All lines below between the line with "Click the word" and the line with "You are a computer-use", including both, must be copied exactly, and the pictures must be omitted.

[[ Information, beginning ]]

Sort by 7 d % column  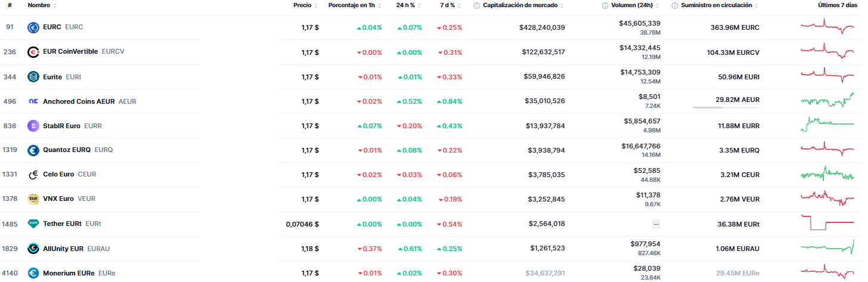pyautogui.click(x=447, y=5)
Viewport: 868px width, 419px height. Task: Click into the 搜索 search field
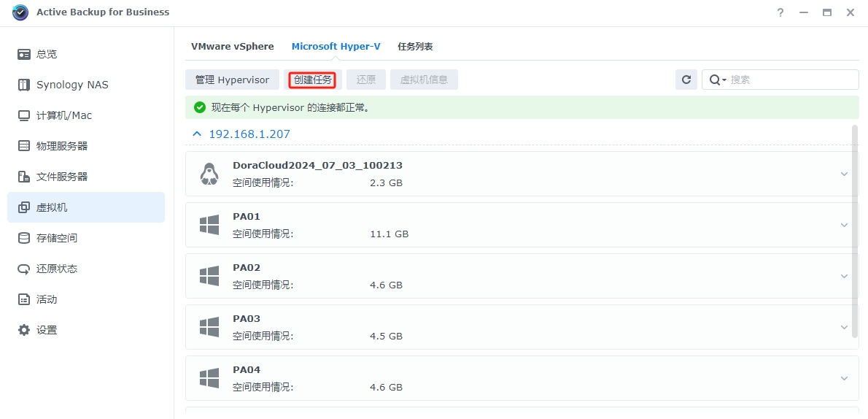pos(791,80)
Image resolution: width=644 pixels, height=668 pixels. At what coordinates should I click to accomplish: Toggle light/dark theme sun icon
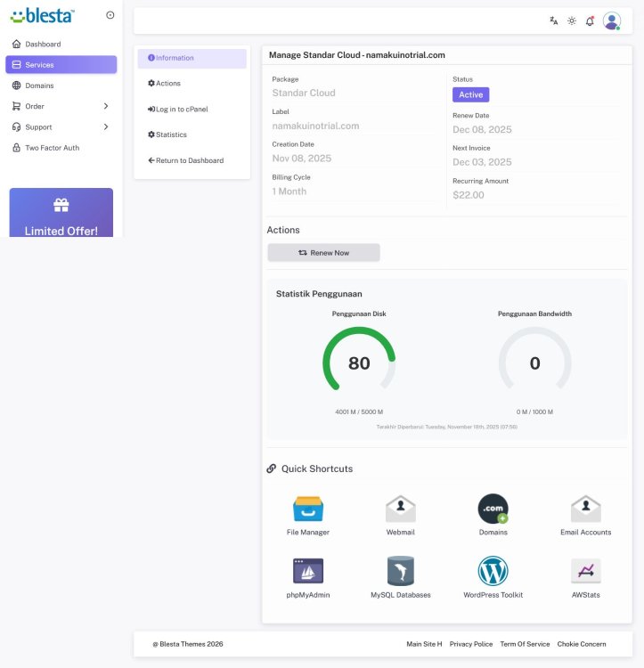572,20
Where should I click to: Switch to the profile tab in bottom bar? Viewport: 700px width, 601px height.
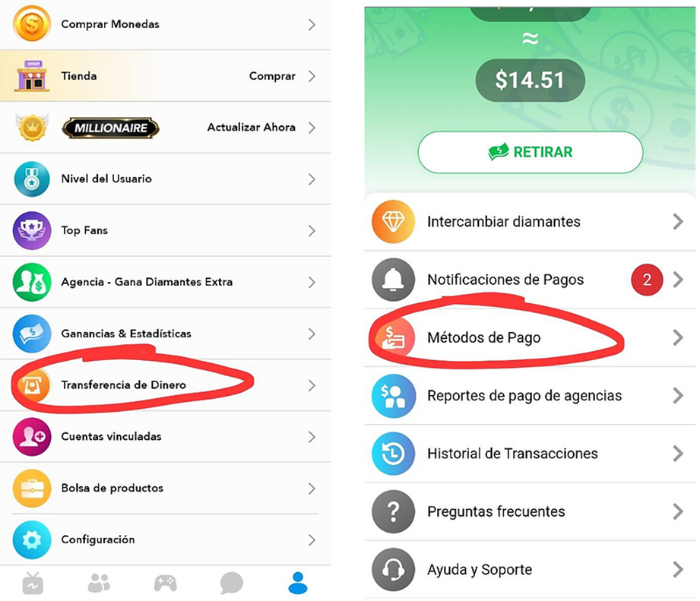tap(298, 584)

[[ Information, end ]]
[[ Information, beginning ]]

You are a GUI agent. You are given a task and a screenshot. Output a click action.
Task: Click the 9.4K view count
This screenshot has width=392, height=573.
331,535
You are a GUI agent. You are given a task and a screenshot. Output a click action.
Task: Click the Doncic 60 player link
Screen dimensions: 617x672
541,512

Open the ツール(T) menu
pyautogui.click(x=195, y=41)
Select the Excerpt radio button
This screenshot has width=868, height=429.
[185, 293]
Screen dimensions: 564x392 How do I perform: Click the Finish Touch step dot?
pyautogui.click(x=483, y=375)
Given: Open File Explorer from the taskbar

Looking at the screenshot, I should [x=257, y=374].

[[ Information, end ]]
[[ Information, beginning ]]

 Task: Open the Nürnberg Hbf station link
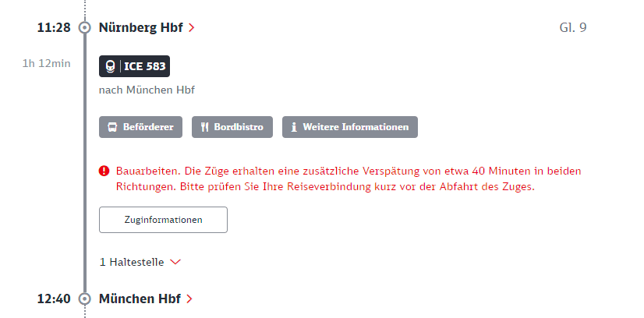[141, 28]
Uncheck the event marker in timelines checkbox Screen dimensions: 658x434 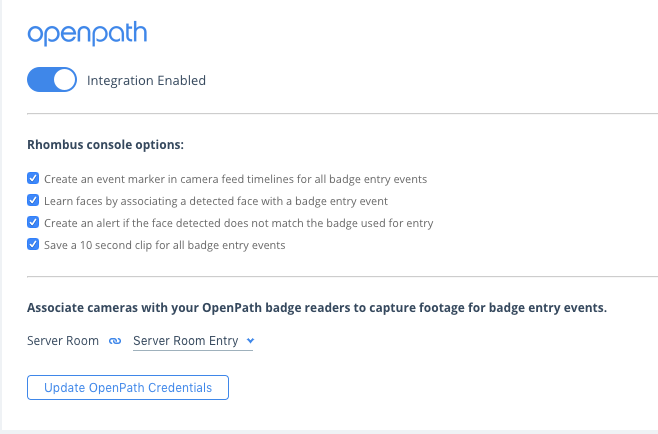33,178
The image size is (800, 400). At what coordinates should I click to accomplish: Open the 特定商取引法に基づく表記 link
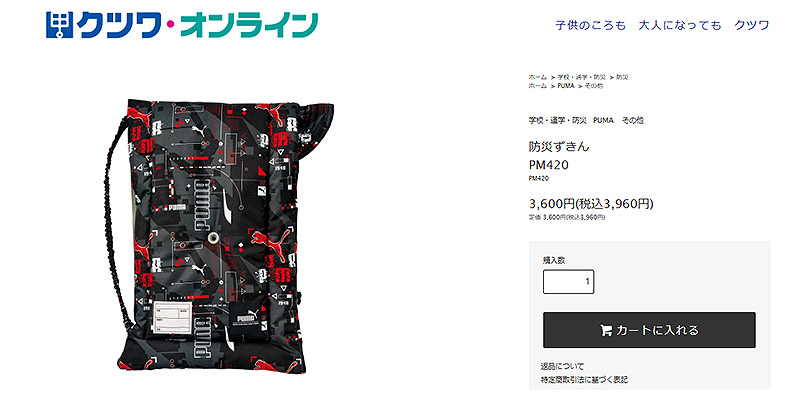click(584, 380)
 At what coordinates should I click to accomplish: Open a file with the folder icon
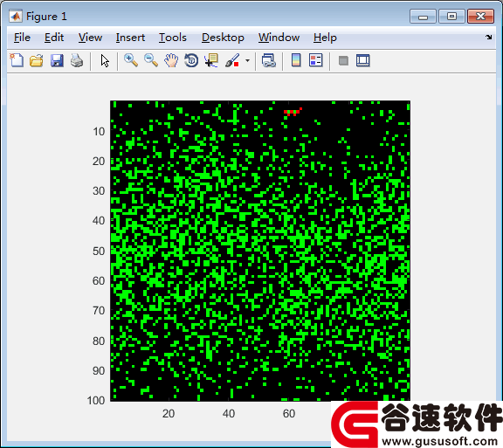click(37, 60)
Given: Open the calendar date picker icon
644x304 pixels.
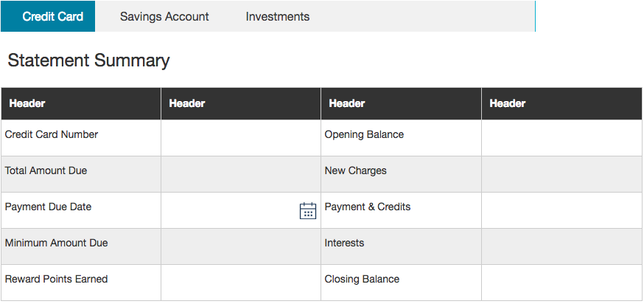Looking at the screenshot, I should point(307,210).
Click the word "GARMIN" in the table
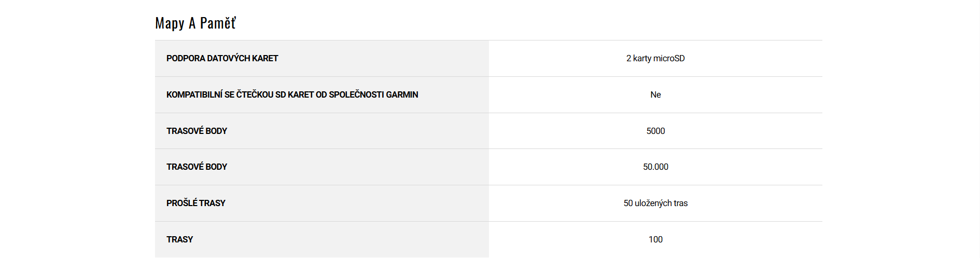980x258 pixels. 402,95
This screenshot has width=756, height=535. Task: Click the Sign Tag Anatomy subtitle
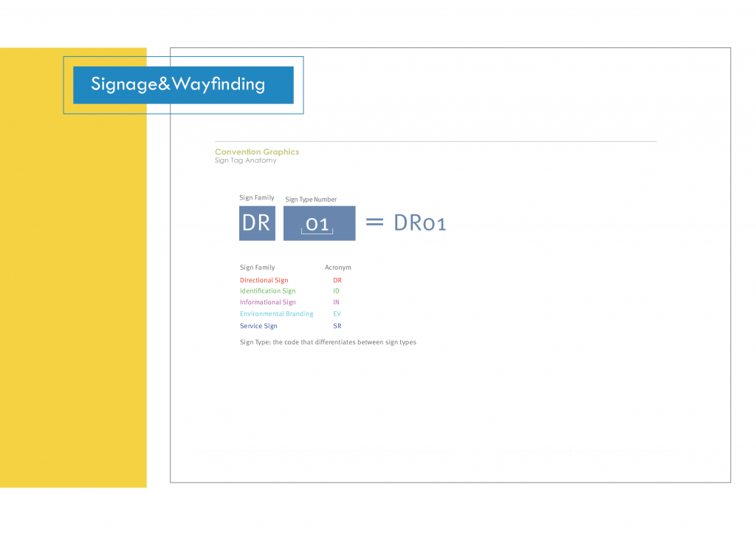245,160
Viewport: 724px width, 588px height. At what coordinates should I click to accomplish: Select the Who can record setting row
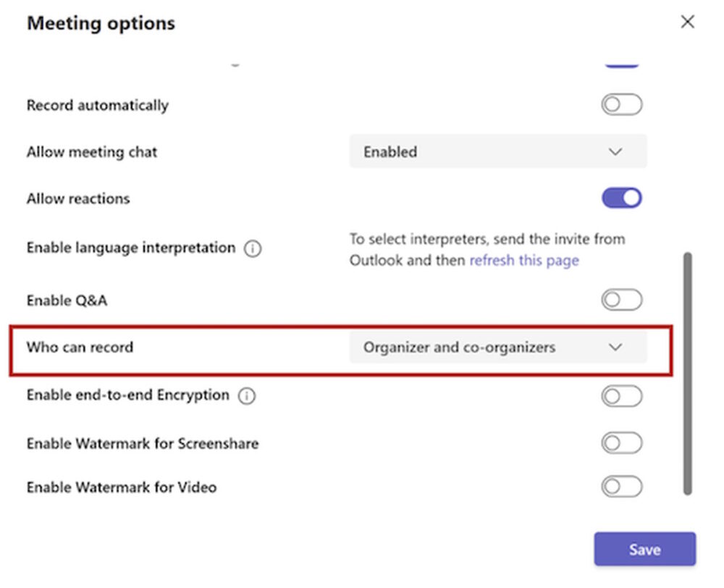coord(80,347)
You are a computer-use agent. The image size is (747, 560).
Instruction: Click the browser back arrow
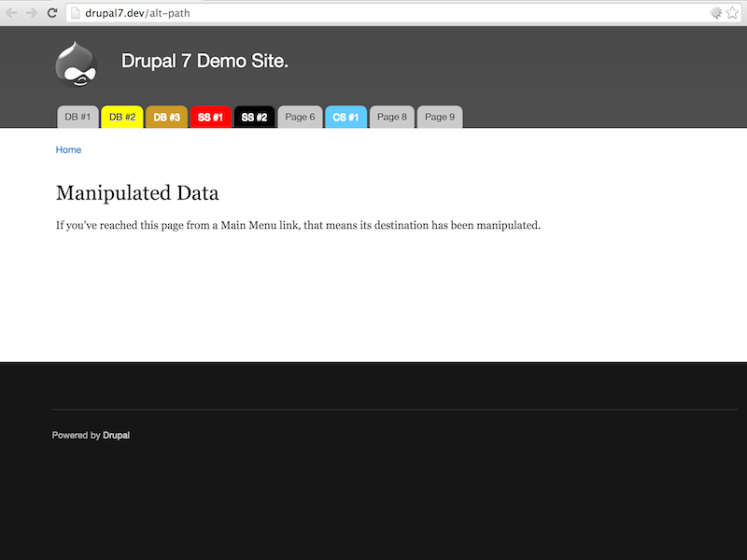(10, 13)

[[ Information, end ]]

### Written solution
Click the word "GARMIN" in the table
980x258 pixels. 402,95
This screenshot has width=756, height=535. Task: Click the Sign Tag Anatomy subtitle
245,160
Viewport: 724px width, 588px height. At what coordinates should I click to accomplish: Select the Who can record setting row
coord(80,347)
You are a computer-use agent. The image size is (747, 560).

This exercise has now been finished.